THE TASK
Leave out the pictures, and reproduce exactly the lines from the line containing "Task: Click the" through the final line of the entries.

(Items from a data source)
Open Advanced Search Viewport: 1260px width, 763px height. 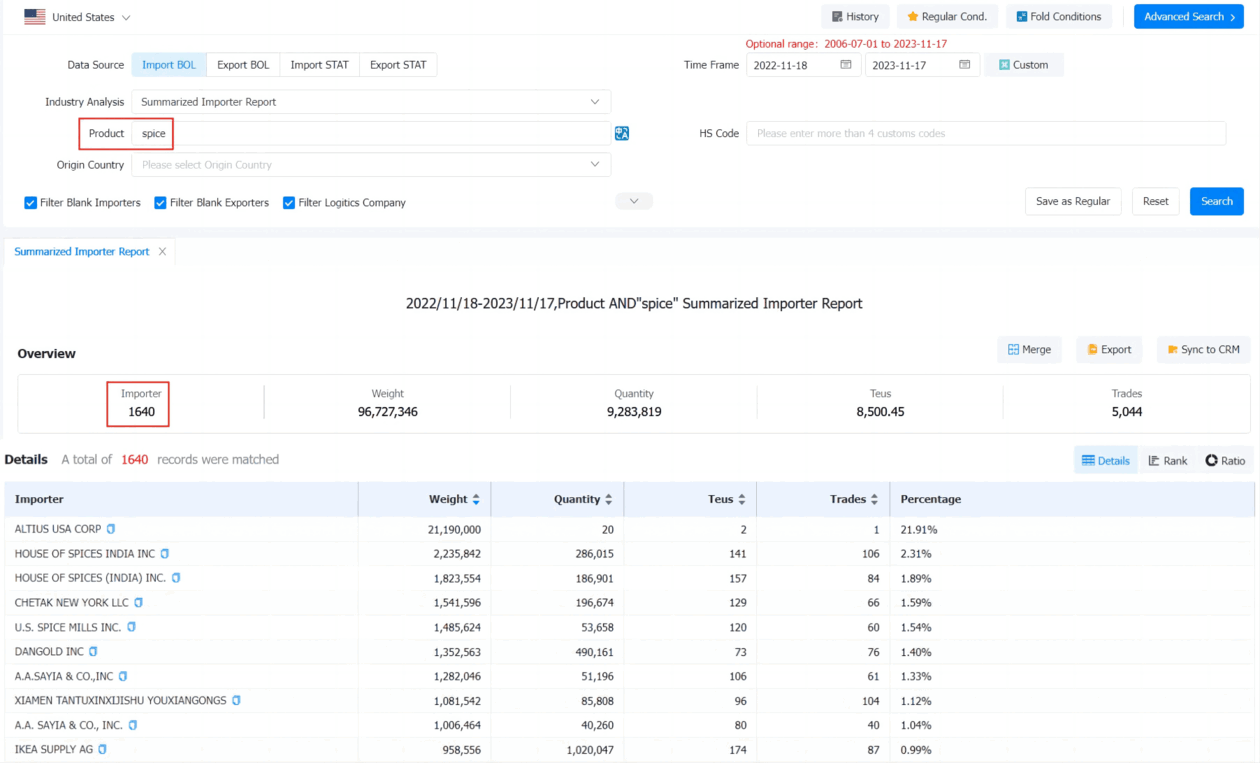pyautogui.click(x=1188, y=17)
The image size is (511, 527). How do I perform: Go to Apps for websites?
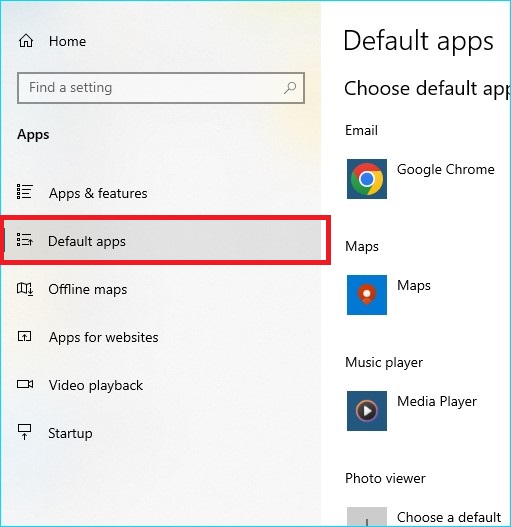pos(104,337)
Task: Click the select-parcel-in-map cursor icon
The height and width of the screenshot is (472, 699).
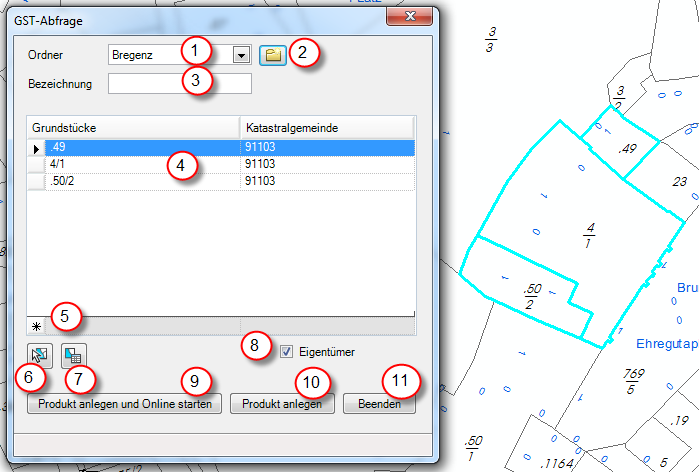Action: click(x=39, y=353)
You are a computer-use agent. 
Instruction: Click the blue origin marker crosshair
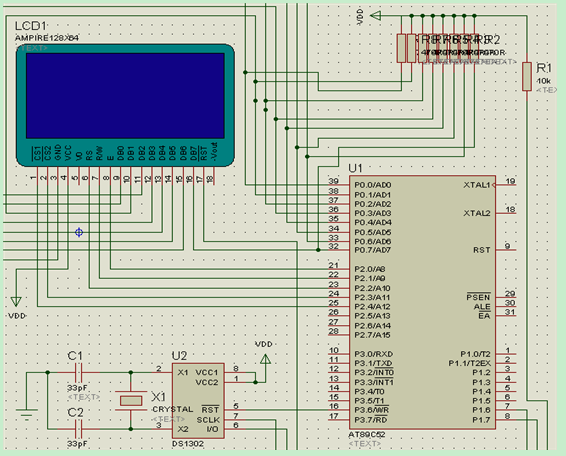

EXPECTED ANSWER
Task: Click the select-parcel-in-map cursor icon
The height and width of the screenshot is (472, 699).
Action: click(x=39, y=353)
You are a computer-use agent. 
Instruction: Click the blue origin marker crosshair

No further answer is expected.